Emboldened by an assembled force of roughly 17,000 men and under pressure from the Daoguang Emperor to deliver a victory, Yishan ordered a surprise night attack on the British fleet on May 21, 1841. The attack was a catastrophic failure, with the British forces, being better equipped and organized under Elliot's command, swiftly counterattacking, capturing all the Qing artillery positions outside the city walls. The British then occupied the heights overlooking Canton, placing the defenseless city under direct threat of bombardment.

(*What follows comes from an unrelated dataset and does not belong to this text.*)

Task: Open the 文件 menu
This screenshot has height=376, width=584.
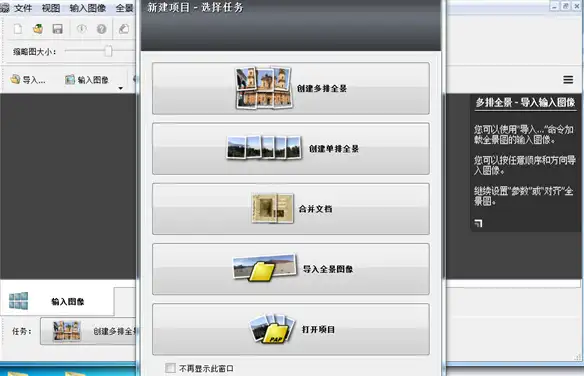Action: [23, 8]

With no military options left, Yishan surrendered, sending one of the canton cohongs, Howqua, to negotiate with the British, led by Charles Elliot, on his behalf.

==Terms==
The terms of the treaty were essentially a "ransom" paid by the city of Canton to prevent its destruction. The key provisions included the following:

- Qing troops would be forced to withdraw from Guangzhou with a distance of around 60 Chinese li (around 32 kilometers) within the span of 6 days
- The Qing government would have to pay a sum of $6 million Mexican pesos (around 4.2 million taels) to the British to cover their military expenses.
- $1 million dollars was to be paid immediately. The remaining balance was to be paid within seven days, and failure to meet this deadline would result in the total indemnity increasing by one million dollars per week, up to a maximum of nine million dollars.
- Compensation was to be paid for goods looted from the British factories and for a merchant ship mistakenly burned in 1839

==Aftermath==
Despite the significant loss for the Qing army, Yishan sent false reports to the Daoguang Emperor claiming that the convention was actually targeted towards the British, falsely claiming that they had begged for peace and that the payment was merely the settlement of old commercial debts. In the immediate term, the treaty bought a temporary peace. The British withdrew their forces after receiving the payment, and Guangzhou was spared from occupation. However, the terms did not address the underlying disputes, and hostilities resumed on a larger scale later in 1841 under Henry Pottinger.